Count the lines below that contain the word "agent" and give only that number.

*** Source records Section Begins ***

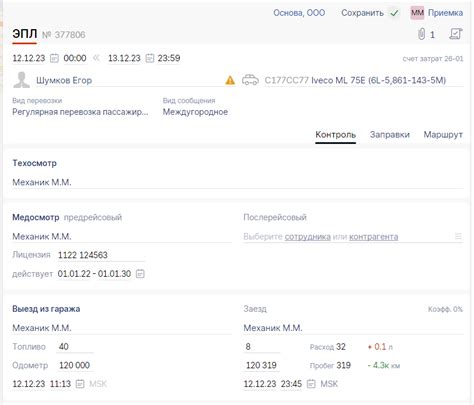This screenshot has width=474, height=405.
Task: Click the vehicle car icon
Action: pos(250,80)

*** Source records Section Ends ***
*** Source records Section Begins ***

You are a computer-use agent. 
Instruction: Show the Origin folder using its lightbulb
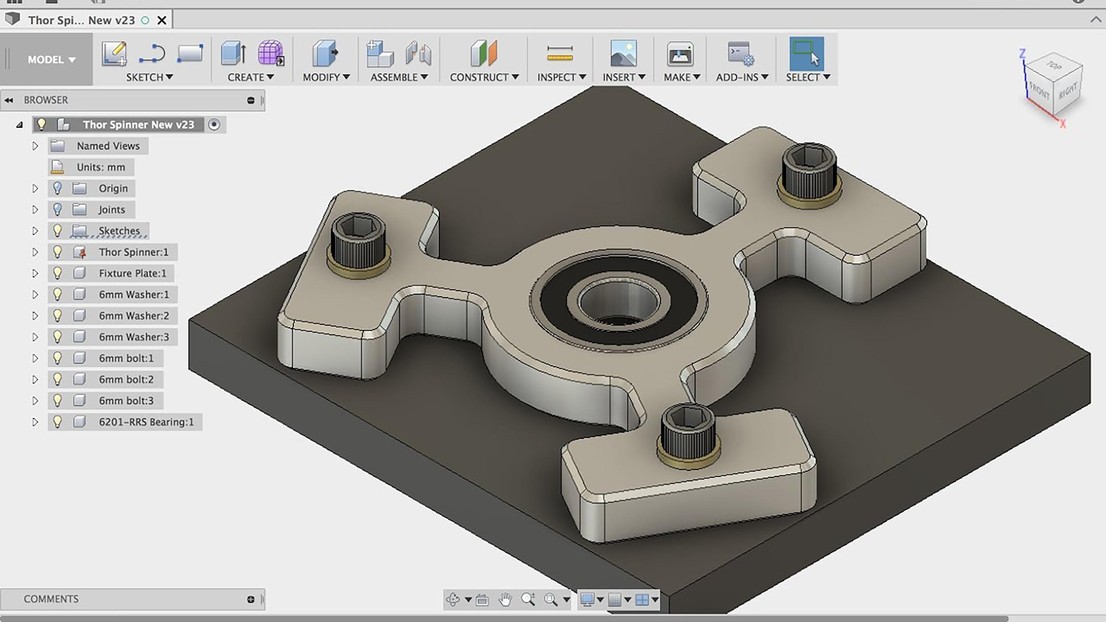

*** Source records Section Ends ***
*** Source records Section Begins ***

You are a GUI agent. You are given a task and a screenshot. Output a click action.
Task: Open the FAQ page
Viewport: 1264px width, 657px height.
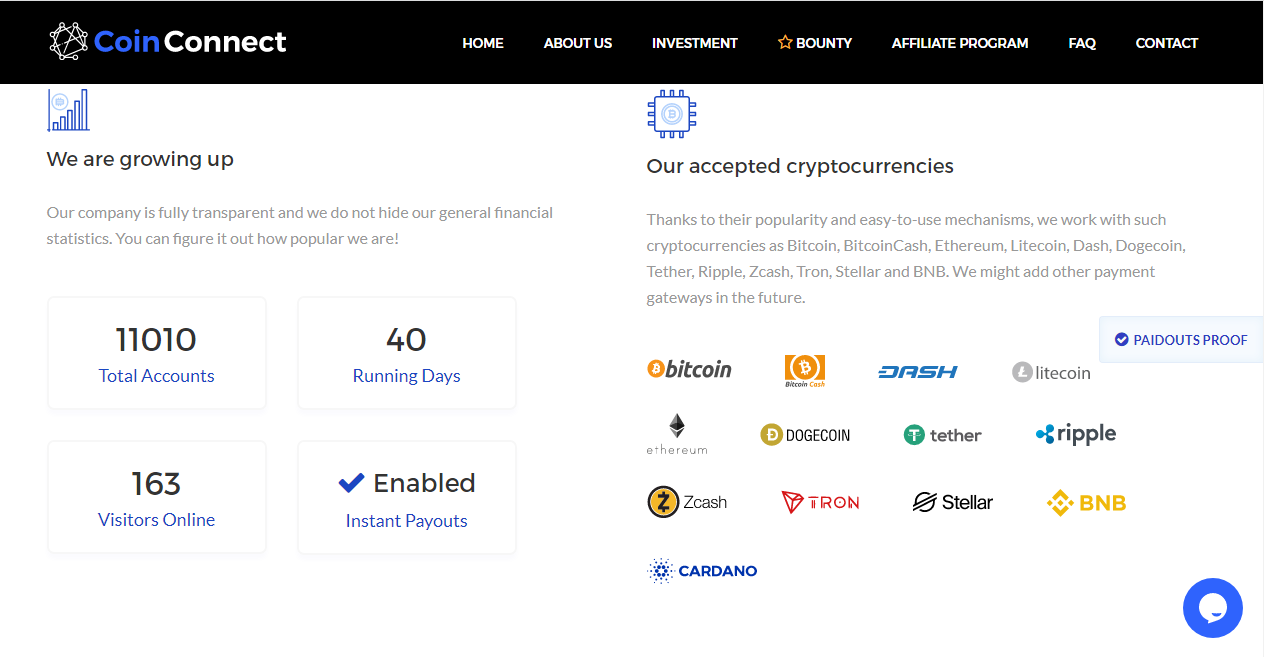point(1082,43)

*** Source records Section Ends ***

Result of the exercise —
2